[Exercise prompt] Your task is to transcribe the entries below exactly, beginning with the line containing "The height and width of the screenshot is (233, 433)." and ending with the final line, and to add nothing else.

Stored data entries
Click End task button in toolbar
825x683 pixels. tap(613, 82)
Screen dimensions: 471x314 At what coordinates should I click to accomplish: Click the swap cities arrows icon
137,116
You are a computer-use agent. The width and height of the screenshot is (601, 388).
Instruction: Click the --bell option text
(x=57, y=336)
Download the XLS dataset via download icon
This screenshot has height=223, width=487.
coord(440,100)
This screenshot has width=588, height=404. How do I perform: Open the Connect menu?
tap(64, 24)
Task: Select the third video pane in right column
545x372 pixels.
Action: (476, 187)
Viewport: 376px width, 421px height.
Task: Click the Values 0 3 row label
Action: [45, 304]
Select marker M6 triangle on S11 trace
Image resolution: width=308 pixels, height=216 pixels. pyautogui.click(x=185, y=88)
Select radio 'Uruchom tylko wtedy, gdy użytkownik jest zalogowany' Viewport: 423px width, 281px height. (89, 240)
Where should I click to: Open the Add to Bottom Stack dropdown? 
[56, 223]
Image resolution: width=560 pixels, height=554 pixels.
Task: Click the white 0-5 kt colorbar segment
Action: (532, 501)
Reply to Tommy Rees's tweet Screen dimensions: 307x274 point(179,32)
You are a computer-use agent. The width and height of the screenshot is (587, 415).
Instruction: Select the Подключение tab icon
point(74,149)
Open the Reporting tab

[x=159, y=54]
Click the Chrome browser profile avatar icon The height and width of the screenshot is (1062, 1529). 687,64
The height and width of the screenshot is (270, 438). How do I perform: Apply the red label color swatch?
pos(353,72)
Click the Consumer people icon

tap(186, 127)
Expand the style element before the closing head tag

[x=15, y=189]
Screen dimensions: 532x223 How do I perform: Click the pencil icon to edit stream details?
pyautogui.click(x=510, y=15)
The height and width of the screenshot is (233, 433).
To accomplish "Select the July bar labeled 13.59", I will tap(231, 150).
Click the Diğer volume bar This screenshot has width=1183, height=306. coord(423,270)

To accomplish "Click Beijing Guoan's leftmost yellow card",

[Response below]
The height and width of the screenshot is (233, 433).
To accomplish "Select the July bar labeled 13.59", I will tap(231, 150).
Click the Diğer volume bar This screenshot has width=1183, height=306. coord(423,270)

To accomplish "Click Beijing Guoan's leftmost yellow card",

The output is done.